La preghiera d’intercessione per i defunti


Giovanni Paolo II, Lettera En cette année, del 2 giugno 1998


a mons. Raymond Séguy, vescovo di Autun, Chàlon e Màcon, abate di Cluny


 1. In questo anno in cui si celebra il millenario della commemorazione dei fedeli defunti istituita da sant’Odilon, quinto abate di Cluny, il centenario della fondazione da parte del suo predecessore, il cardinale Perraud, dell’’Arciconfraternita di Notre-Dame de Cluny, incaricata di pregare per le anime del purgatorio, il quarantesimo anniversario del bollettino Lumière et vie, che promuove la preghiera per i defunti, mi unisco volentieri con il pensiero a tutti coloro che, nel corso di quest’anno, parteciperanno alle celebrazioni offerte per quanti ci hanno preceduto. In effetti, all’indomani della solennità di tutti i santi, in cui la chiesa celebra nella gioia la comunione dei santi e la salvezza degli uomini, sant’Odilon ha voluto esortare i suoi monaci a pregare in modo particolare per i morti, contribuendo così misteriosamente al loro accesso alla beatitudine; a partire dall’abbazia di Cluny si è poco a poco diffusa l’usanza di intercedere solennemente per i defunti, attraverso una celebrazione che sant’Odilon ha chiamato la Solennità dei morti, pratica che è oggi in vigore nella chiesa universale.

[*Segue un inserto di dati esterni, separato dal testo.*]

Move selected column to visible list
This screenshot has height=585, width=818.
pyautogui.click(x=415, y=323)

2. Pregando per i morti, la chiesa contempla prima di tutto il mistero della risurrezione di Cristo che, mediante la sua croce, ha ottenuto per noi la salvezza e la vita eterna. Con sant’Odilon possiamo ripetere incessantemente: “La croce è per me un rifugio, la croce è per me la via e la vita… La croce è la mia anima invincibile. La croce respinge ogni male. La croce dissipa le tenebre”. La croce del Signore ci ricorda che ogni vita è abitata dalla luce pasquale, che ogni situazione non è mai totalmente persa, perché Cristo ha vinto la morte e ci ha aperto il cammino della vera vita. La redenzione “si realizza nel sacrificio di Cristo, grazie al quale l’uomo riscatta il debito del peccato e viene riconciliato con Dio” (Tertio millennio adveniente, n. 7).

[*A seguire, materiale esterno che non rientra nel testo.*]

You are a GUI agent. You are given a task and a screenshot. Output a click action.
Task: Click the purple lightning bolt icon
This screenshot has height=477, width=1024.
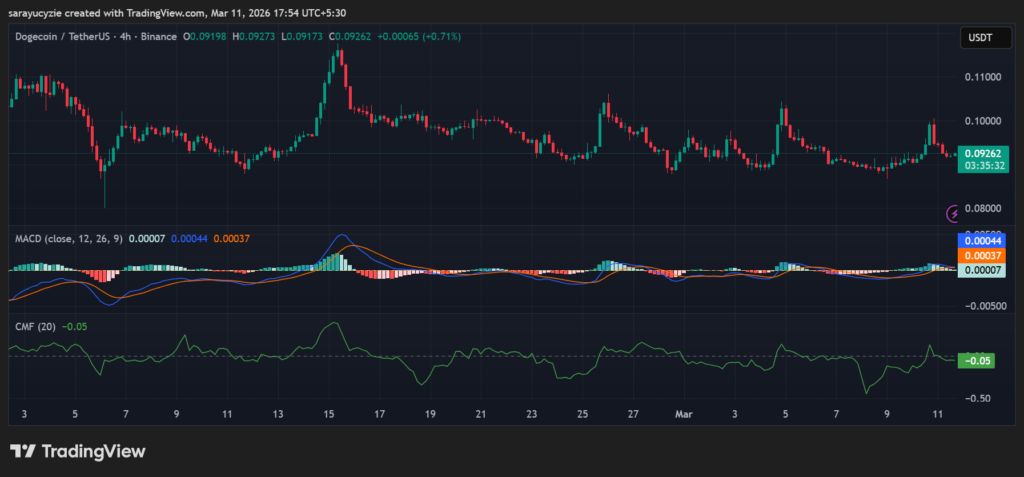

3. Sul sacrificio di Cristo si fonda la nostra speranza. La sua risurrezione inaugura gli “ultimi tempi” (1 Pt 1,20; cf. Eb 1,2). La fede nella vita eterna che professiamo nel credo è un invito alla gioiosa speranza di vedere Dio faccia a faccia. Credere nella risurrezione della carne significa riconoscere che vi è un fine ultimo, una finalità per ogni vita umana, che “soddisfa talmente il desiderio dell’uomo da non lasciare nulla da desiderare al di fuori di essa” (Tommaso d’Aquino, Somma teologica, I-II, q. 1, a. 5; cf. san Paolino di Noia, Lettere 1,2). E quello stesso desiderio che sant’Agostino esprimeva ammirevolmente: “Tu ci hai fatti per te, Signore, e il nostro cuore è inquieto finché non dimora in te” (Confessioni, I, 1). Siamo quindi tutti chiamati a vivere con Cristo, assisi alla destra del Padre, e a contemplare la santissima Trinità, poiché “Dio è oggetto principale della speranza cristiana” (Alfonso de’ Liguori, Pratica di amar Gesù Cristo, 16, 2); con Giobbe possiamo ora esclamare: “Io lo so che il mio Vendicatore è vivo e che, ultimo, si ergerà sulla polvere! Dopo che questa mia pelle sarà distrutta, senza la mia carne, vedrò Dio. Io lo vedrò, io stesso, e i miei occhi lo contempleranno non da straniero” (Gb 19, 25-27).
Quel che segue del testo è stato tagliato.